*Assignment*.
Show each line from the listing that includes the word "screenshot".

*Supplied entries*.
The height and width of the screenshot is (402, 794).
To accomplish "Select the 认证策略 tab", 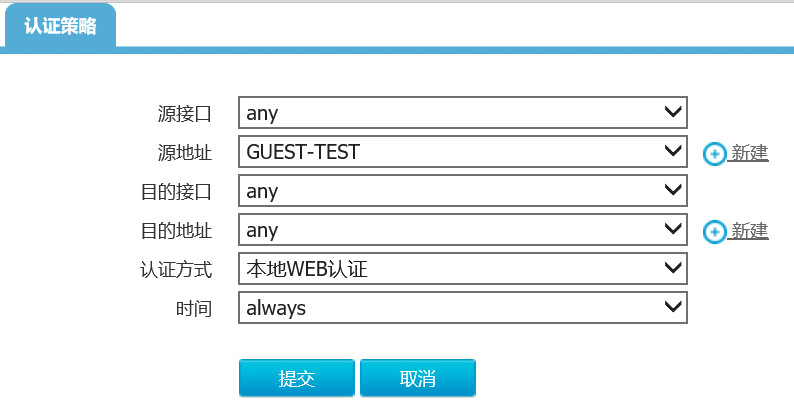I will click(60, 25).
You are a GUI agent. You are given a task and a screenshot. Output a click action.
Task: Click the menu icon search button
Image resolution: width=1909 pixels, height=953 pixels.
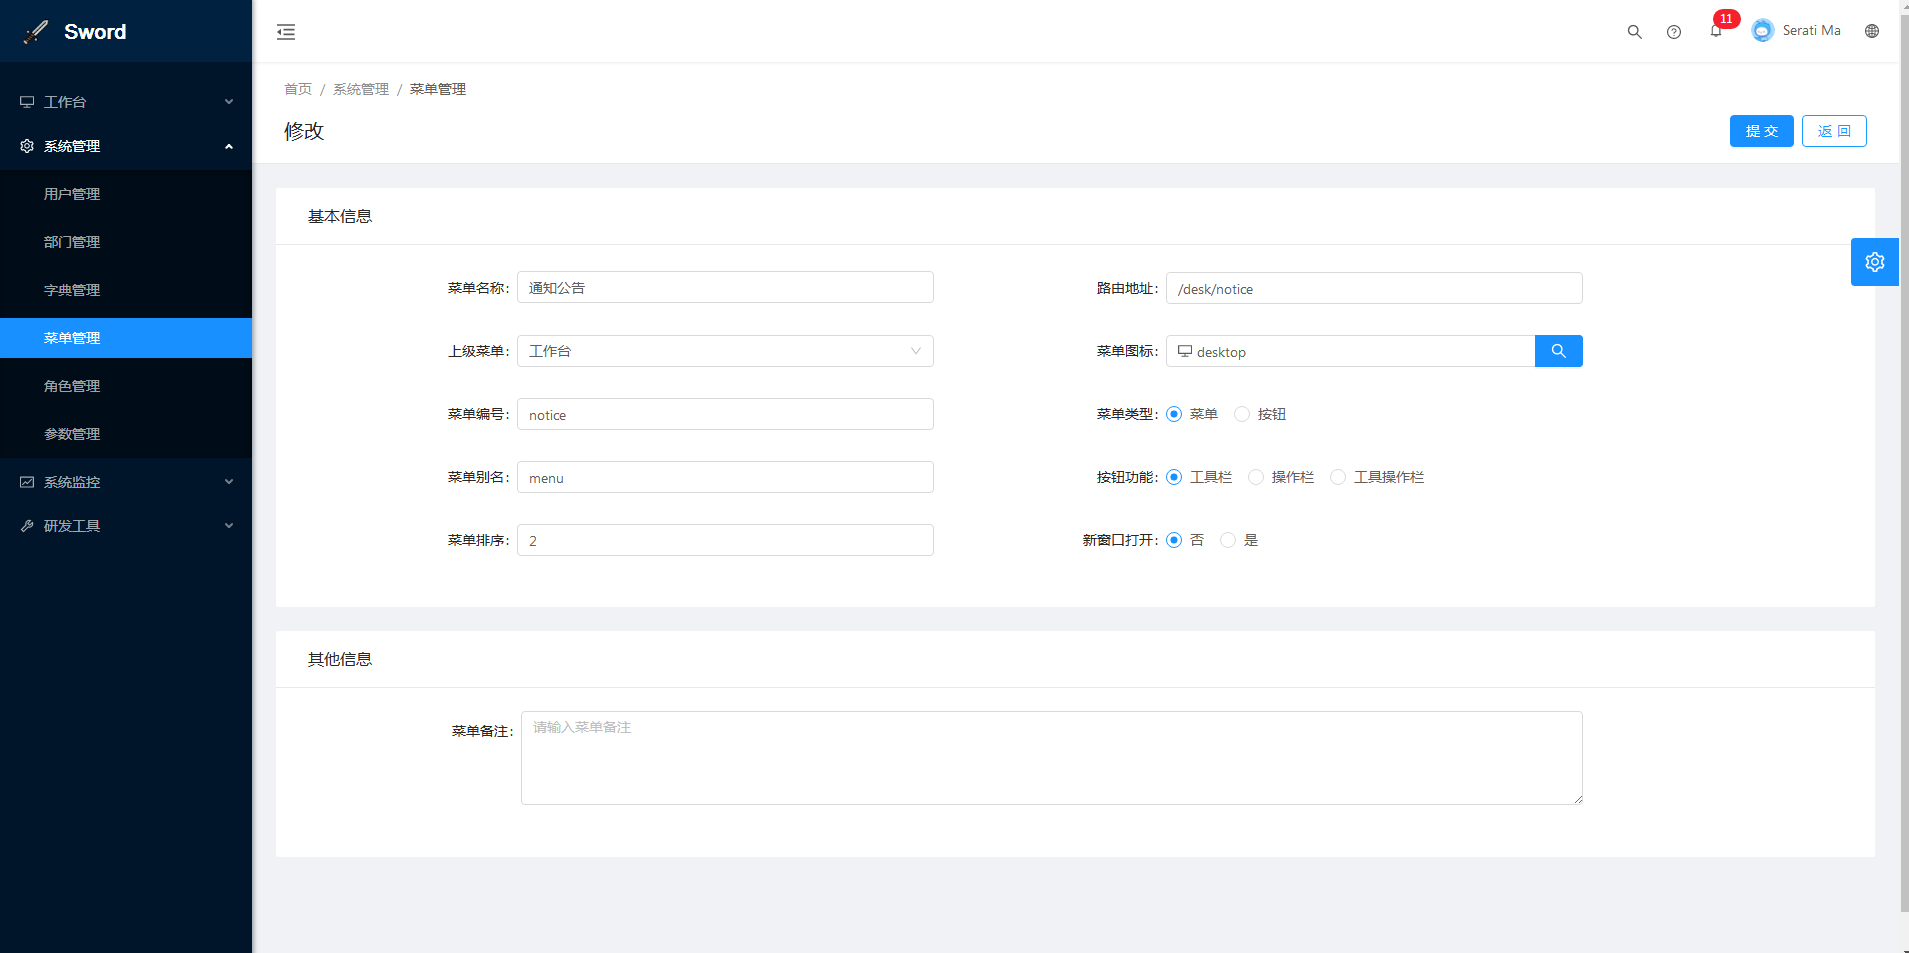[x=1558, y=351]
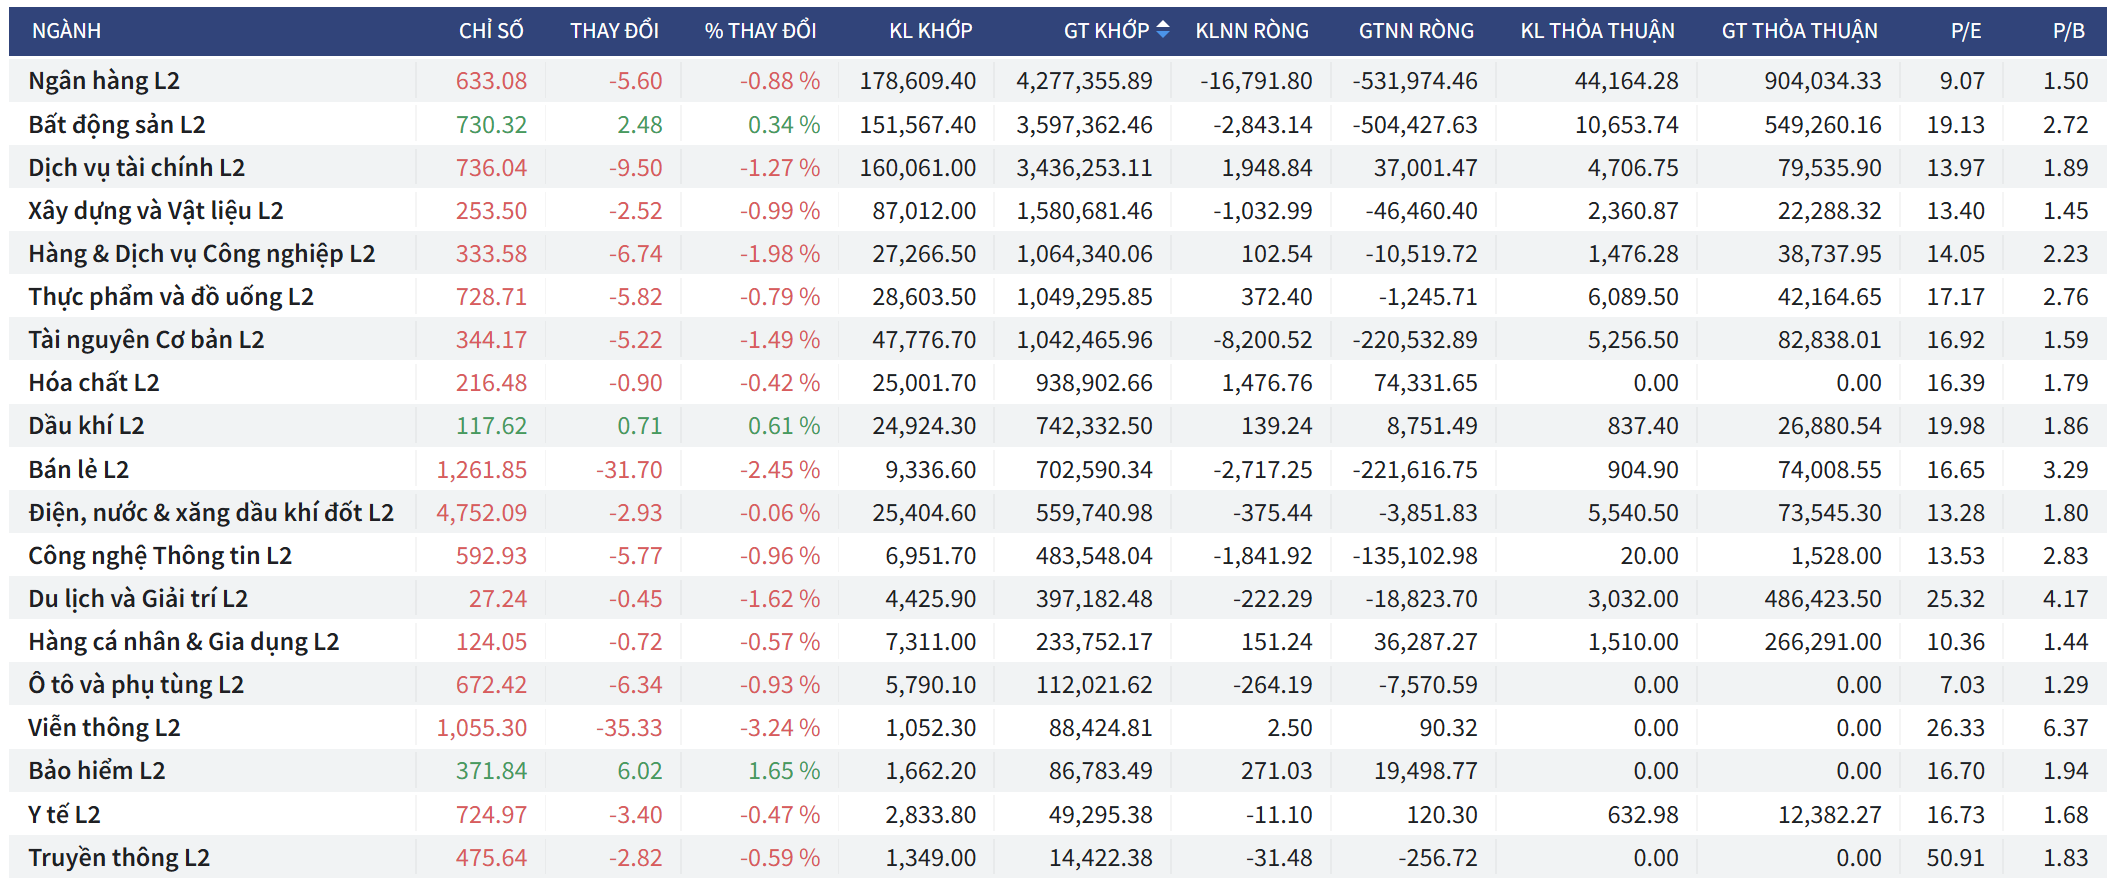2125x887 pixels.
Task: Open Dịch vụ tài chính L2 row
Action: tap(136, 168)
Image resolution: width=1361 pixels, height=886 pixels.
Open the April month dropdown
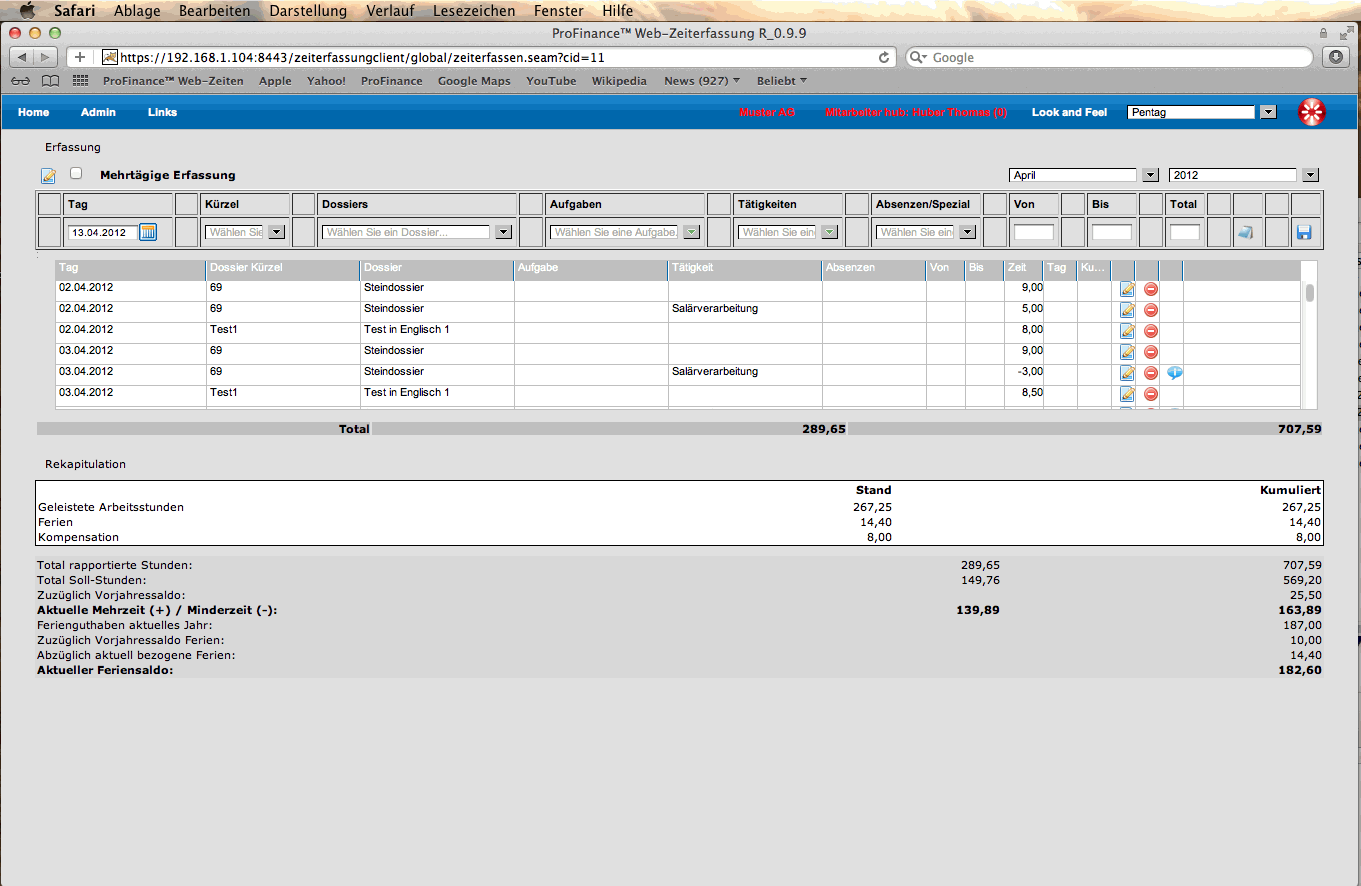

*Solution to this exercise*.
The height and width of the screenshot is (402, 794).
You are a GUI agent. You are given a task and a screenshot. Output a click action.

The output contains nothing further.